Using the listing below, set down exactly the lines starting at the line that contains "Ställningstaganden (1083, 2259)" and ending at the line that contains "Анри Сергеев (753, 568)", both included, and no others.

• Records to process:
***

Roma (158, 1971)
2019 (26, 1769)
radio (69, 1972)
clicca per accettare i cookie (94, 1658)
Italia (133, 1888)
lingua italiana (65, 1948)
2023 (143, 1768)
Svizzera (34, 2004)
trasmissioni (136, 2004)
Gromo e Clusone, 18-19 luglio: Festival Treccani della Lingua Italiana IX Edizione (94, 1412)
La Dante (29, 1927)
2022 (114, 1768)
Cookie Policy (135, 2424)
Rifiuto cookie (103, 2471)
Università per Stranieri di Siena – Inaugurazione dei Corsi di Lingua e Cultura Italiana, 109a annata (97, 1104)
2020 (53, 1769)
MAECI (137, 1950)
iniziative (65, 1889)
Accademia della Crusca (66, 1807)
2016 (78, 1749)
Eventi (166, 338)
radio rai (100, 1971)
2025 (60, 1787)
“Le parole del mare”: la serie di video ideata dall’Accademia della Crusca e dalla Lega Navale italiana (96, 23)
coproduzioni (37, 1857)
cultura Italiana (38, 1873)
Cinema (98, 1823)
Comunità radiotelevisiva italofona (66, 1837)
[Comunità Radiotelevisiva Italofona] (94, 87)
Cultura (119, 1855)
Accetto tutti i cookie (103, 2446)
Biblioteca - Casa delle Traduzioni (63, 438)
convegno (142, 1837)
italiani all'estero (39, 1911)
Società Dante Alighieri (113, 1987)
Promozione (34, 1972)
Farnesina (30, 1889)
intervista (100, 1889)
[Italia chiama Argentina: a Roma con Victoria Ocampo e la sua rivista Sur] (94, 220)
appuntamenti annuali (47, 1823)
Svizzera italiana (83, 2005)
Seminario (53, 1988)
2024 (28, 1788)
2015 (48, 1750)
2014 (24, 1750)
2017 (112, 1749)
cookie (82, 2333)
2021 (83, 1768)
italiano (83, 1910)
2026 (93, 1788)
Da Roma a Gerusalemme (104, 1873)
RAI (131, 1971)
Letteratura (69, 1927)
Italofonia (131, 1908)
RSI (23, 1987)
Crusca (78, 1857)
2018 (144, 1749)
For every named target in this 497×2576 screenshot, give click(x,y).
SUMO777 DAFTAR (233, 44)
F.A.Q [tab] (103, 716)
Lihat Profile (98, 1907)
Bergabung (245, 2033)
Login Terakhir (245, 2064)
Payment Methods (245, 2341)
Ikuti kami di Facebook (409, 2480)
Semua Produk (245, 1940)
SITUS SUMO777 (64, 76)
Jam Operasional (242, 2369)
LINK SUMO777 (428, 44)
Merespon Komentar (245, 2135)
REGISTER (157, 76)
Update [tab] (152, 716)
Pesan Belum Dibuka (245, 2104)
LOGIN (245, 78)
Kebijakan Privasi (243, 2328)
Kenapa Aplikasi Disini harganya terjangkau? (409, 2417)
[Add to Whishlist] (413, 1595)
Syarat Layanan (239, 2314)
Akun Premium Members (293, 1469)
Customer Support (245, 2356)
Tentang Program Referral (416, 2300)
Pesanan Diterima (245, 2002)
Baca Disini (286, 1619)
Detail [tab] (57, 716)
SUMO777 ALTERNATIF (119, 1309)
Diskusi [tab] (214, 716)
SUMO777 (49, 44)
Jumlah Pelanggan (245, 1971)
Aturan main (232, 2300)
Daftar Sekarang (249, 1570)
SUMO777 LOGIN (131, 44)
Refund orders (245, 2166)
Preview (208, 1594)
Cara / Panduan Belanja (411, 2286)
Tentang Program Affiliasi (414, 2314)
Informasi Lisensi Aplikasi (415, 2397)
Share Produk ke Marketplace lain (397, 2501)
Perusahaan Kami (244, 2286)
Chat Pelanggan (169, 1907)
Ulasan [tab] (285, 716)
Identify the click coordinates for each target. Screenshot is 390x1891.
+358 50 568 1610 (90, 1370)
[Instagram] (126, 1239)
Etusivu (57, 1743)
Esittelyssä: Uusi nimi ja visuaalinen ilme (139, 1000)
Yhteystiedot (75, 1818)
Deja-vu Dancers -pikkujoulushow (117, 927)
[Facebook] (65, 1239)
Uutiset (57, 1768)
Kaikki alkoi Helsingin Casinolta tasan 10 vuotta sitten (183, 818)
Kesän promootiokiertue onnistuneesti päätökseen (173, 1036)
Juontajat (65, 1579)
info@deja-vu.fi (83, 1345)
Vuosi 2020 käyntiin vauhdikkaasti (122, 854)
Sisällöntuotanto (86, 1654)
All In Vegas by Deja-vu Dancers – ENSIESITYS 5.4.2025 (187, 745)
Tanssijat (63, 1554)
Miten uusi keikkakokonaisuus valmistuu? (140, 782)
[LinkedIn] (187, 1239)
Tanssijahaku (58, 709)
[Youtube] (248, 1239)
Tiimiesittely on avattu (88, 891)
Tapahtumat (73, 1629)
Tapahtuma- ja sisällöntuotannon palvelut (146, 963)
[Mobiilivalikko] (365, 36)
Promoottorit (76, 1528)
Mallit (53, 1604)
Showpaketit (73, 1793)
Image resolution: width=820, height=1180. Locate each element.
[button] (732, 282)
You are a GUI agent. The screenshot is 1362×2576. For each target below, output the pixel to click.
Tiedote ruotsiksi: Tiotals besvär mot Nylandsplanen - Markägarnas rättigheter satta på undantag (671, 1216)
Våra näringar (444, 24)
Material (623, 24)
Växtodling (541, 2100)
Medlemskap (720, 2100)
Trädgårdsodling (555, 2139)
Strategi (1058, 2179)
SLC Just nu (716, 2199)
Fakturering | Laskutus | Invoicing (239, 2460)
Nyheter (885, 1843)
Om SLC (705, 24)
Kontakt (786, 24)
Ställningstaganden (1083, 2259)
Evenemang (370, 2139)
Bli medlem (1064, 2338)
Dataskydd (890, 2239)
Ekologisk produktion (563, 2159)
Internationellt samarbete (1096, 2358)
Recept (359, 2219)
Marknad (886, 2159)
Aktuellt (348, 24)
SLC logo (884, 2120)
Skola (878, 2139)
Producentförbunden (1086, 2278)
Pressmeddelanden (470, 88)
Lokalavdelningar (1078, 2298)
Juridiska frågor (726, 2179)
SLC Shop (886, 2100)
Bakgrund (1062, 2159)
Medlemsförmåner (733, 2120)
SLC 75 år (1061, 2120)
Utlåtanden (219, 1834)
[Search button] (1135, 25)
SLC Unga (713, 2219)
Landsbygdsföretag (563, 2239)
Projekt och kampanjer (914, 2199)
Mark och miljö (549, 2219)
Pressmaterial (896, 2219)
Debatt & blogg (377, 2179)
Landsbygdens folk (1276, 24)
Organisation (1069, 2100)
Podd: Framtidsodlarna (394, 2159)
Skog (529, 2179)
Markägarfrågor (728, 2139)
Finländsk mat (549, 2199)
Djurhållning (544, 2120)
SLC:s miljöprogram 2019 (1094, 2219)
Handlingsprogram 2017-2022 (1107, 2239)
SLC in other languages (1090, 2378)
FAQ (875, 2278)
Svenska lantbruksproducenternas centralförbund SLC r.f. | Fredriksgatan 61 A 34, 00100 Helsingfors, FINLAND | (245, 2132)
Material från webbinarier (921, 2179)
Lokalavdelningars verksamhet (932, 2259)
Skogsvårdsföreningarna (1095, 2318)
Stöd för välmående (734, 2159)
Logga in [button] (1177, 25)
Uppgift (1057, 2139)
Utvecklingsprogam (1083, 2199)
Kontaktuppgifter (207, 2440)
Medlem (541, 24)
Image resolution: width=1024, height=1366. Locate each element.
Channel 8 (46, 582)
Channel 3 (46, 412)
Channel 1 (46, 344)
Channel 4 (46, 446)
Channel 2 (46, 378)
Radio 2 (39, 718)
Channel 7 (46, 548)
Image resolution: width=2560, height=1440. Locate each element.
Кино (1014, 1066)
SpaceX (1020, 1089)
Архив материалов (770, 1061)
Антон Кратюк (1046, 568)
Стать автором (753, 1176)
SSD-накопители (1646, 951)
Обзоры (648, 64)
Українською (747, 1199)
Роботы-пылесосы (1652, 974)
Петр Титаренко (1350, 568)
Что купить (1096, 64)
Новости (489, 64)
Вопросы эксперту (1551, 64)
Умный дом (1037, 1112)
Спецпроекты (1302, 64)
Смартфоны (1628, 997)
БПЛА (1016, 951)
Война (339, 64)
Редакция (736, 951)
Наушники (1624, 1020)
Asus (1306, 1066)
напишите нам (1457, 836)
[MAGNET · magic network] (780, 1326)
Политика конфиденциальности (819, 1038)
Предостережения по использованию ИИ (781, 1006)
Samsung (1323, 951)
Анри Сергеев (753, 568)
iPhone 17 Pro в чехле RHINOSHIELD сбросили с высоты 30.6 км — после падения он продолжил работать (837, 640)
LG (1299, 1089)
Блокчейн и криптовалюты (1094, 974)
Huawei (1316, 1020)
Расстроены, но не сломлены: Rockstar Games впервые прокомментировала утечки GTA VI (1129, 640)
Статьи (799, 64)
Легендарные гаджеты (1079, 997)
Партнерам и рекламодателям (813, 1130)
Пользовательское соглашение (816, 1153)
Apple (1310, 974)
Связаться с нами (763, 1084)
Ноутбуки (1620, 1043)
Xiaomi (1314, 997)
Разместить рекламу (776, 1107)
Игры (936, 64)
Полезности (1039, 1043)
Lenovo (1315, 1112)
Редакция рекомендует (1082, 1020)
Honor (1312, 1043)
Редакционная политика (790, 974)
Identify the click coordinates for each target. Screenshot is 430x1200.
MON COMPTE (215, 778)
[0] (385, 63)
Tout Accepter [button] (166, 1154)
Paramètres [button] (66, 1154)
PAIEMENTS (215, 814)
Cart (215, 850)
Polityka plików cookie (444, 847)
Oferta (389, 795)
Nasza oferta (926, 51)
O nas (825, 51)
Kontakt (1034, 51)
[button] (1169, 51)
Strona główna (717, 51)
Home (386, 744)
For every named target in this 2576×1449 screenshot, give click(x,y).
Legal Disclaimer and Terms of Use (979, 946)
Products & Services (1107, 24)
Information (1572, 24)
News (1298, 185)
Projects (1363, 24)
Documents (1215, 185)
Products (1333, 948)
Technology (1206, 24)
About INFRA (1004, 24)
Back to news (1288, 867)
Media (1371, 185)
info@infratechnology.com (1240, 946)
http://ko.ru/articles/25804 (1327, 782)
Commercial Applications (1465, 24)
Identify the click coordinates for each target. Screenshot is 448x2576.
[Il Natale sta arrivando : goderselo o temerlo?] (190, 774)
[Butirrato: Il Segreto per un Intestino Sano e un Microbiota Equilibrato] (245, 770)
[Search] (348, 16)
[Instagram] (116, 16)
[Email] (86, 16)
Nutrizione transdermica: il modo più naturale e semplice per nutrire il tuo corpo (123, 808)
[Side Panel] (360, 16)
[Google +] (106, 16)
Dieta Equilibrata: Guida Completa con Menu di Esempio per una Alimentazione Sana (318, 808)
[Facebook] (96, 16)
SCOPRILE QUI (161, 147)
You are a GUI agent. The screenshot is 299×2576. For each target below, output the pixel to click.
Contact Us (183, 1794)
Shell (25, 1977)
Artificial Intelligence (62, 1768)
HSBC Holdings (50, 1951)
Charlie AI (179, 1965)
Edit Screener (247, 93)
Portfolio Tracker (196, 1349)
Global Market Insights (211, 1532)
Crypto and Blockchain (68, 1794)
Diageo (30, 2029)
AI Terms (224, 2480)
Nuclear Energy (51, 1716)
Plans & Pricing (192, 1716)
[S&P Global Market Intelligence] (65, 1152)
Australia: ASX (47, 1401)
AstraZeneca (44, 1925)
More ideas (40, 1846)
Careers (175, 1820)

***

• Task answer:
Ställningstaganden (1083, 2259)
Evenemang (370, 2139)
Bli medlem (1064, 2338)
Dataskydd (890, 2239)
Ekologisk produktion (563, 2159)
Internationellt samarbete (1096, 2358)
Recept (359, 2219)
Marknad (886, 2159)
Aktuellt (348, 24)
SLC logo (884, 2120)
Skola (878, 2139)
Producentförbunden (1086, 2278)
Pressmeddelanden (470, 88)
Lokalavdelningar (1078, 2298)
Juridiska frågor (726, 2179)
SLC Shop (886, 2100)
Bakgrund (1062, 2159)
Medlemsförmåner (733, 2120)
SLC 75 år (1061, 2120)
Utlåtanden (219, 1834)
[Search button] (1135, 25)
SLC Unga (713, 2219)
Landsbygdsföretag (563, 2239)
Projekt och kampanjer (914, 2199)
Mark och miljö (549, 2219)
Pressmaterial (896, 2219)
Debatt & blogg (377, 2179)
Landsbygdens folk (1276, 24)
Organisation (1069, 2100)
Podd: Framtidsodlarna (394, 2159)
Skog (529, 2179)
Markägarfrågor (728, 2139)
Finländsk mat (549, 2199)
Djurhållning (544, 2120)
SLC:s miljöprogram 2019 (1094, 2219)
Handlingsprogram 2017-2022 (1107, 2239)
SLC in other languages (1090, 2378)
FAQ (875, 2278)
Svenska lantbruksproducenternas centralförbund SLC r.f. | Fredriksgatan 61 A 34, 00100 Helsingfors, FINLAND | (245, 2132)
Material från webbinarier (921, 2179)
Lokalavdelningars verksamhet (932, 2259)
Skogsvårdsföreningarna (1095, 2318)
Stöd för välmående (734, 2159)
Logga in [button] (1177, 25)
Uppgift (1057, 2139)
Utvecklingsprogam (1083, 2199)
Kontaktuppgifter (207, 2440)
Medlem (541, 24)
Image resolution: width=1024, height=1366. Locate each element.
Channel 8 (46, 582)
Channel 3 (46, 412)
Channel 1 (46, 344)
Channel 4 (46, 446)
Channel 2 (46, 378)
Radio 2 (39, 718)
Channel 7 (46, 548)
Image resolution: width=2560, height=1440. Locate each element.
Кино (1014, 1066)
SpaceX (1020, 1089)
Архив материалов (770, 1061)
Антон Кратюк (1046, 568)
Стать автором (753, 1176)
SSD-накопители (1646, 951)
Обзоры (648, 64)
Українською (747, 1199)
Роботы-пылесосы (1652, 974)
Петр Титаренко (1350, 568)
Что купить (1096, 64)
Новости (489, 64)
Вопросы эксперту (1551, 64)
Умный дом (1037, 1112)
Спецпроекты (1302, 64)
Смартфоны (1628, 997)
БПЛА (1016, 951)
Война (339, 64)
Редакция (736, 951)
Наушники (1624, 1020)
Asus (1306, 1066)
напишите нам (1457, 836)
[MAGNET · magic network] (780, 1326)
Политика конфиденциальности (819, 1038)
Предостережения по использованию ИИ (781, 1006)
Samsung (1323, 951)
Анри Сергеев (753, 568)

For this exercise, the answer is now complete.